Shipping e o Sector Marítimo-Portuário

Escrever sobre o Shipping e o Sector Marítimo-Portuário nos dias que correm é, não só, um exercício muito falível, como se tornou num verdadeiro quebra-cabeças face ao enorme grau de incerteza e a imprevisibilidade de uma ordem mundial que todos os dias nos surpreende com novos dados e situações que por si só têm fortes implicações no comércio e rotas à volta do mundo.

Se num passado recente era possível construir modelos estratégicos de desenvolvimento para 5 ou 10 anos, ainda que com 2 ou 3 cenários alternativos, a verdade é que durante o COVID a situação se alterou e não mais deixou de se ir alterando até aos dias de hoje.

A gestão contingencial passou a ter um peso maior no dia a dia das empresas e dos negócios premiando aquelas mais bem-dotadas de meios humanos (dando como adquirido que do ponto de vista tecnológico todas se equivalem) capazes de preverem com maior acerto ou de reagirem aos acontecimentos exteriores no menor espaço de tempo.

Com efeito, fruto de diversos acontecimentos, o shipping alterou-se significativamente nestes últimos anos e foi sofrendo altos e baixos que praticamente ninguém previa. Estas oscilações originaram situações de game changing, que romperam com a normalidade vivida, até então, no Sector na qual todos os actores desempenhavam um papel mais ou menos estável.
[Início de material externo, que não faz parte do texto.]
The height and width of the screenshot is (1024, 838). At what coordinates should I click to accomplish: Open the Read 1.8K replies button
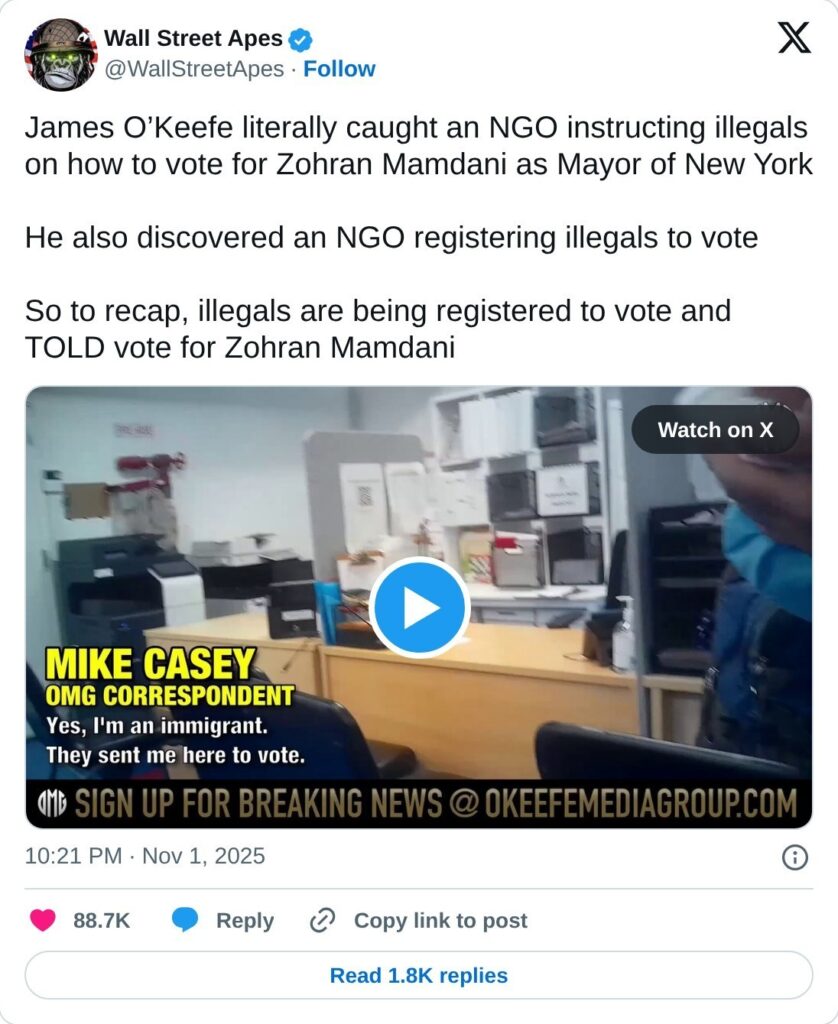coord(419,975)
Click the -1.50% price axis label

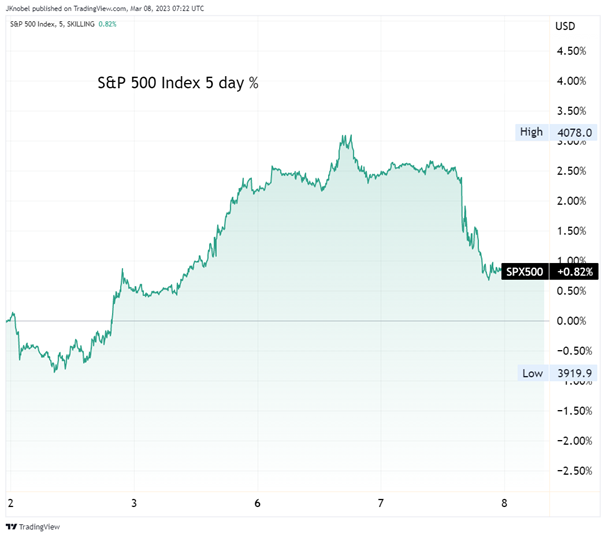pos(569,411)
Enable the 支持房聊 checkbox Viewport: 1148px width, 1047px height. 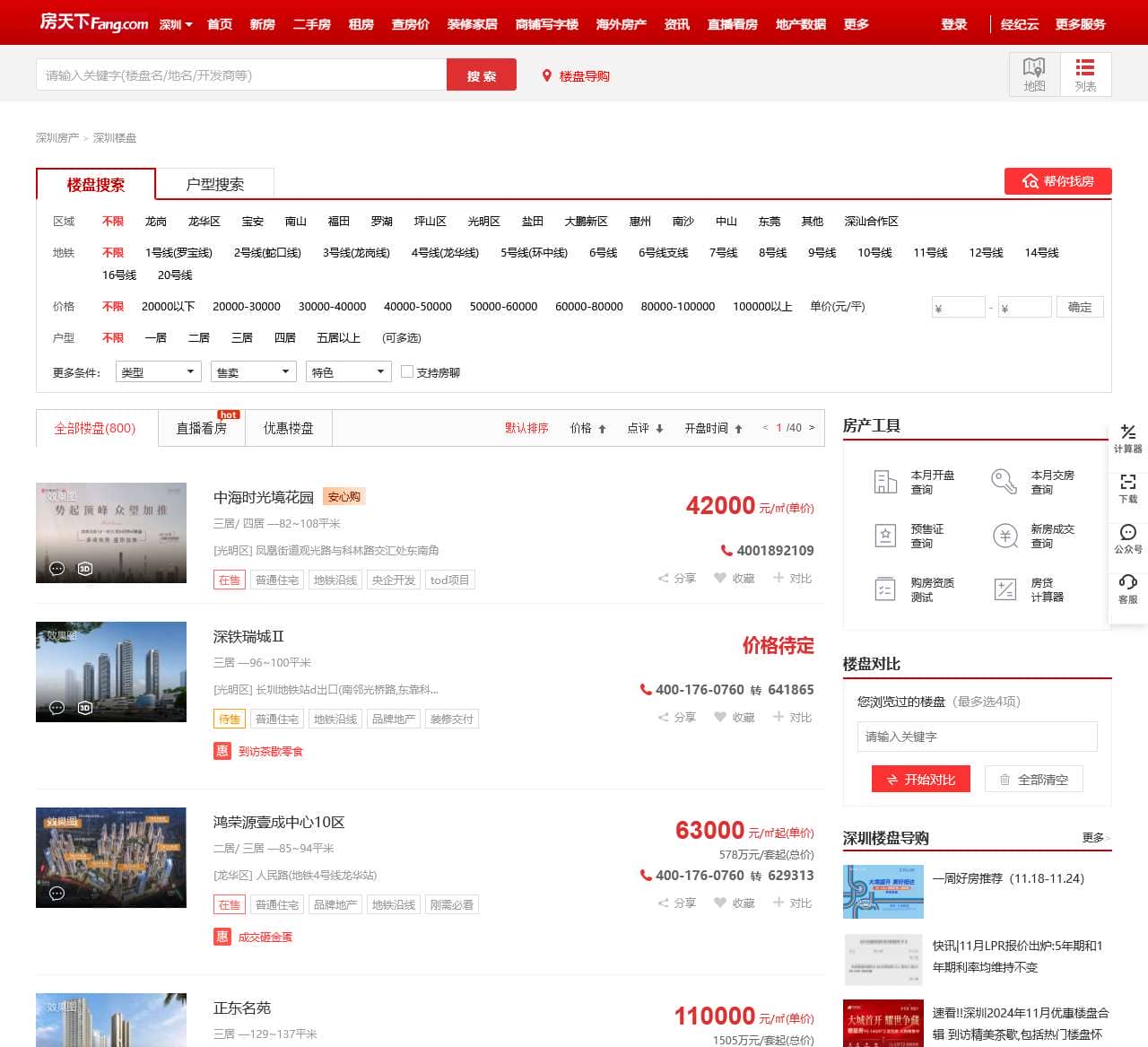tap(407, 371)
O desequilíbrio dos fluxos comerciais durante o COVID criou tais rupturas e fissuras nos serviços das maiores linhas de navegação (deep sea) que, rapidamente, se propagou às linhas de short sea acabando com a fiabilidade das cadeias logísticas e reduzindo o prazo de entregas a mero “wishful thinking”. Em consequência os fretes marítimos subiram vertiginosamente e os armadores, que nunca haviam ganho tanto dinheiro, rapidamente investiram os seus lucros na construção de novos navios, sendo que os mais poderosos não se ficaram por aqui, comprando praticamente tudo o que se “mexia” no mercado (aviões, combóis, transitários, operadores logísticos, etc).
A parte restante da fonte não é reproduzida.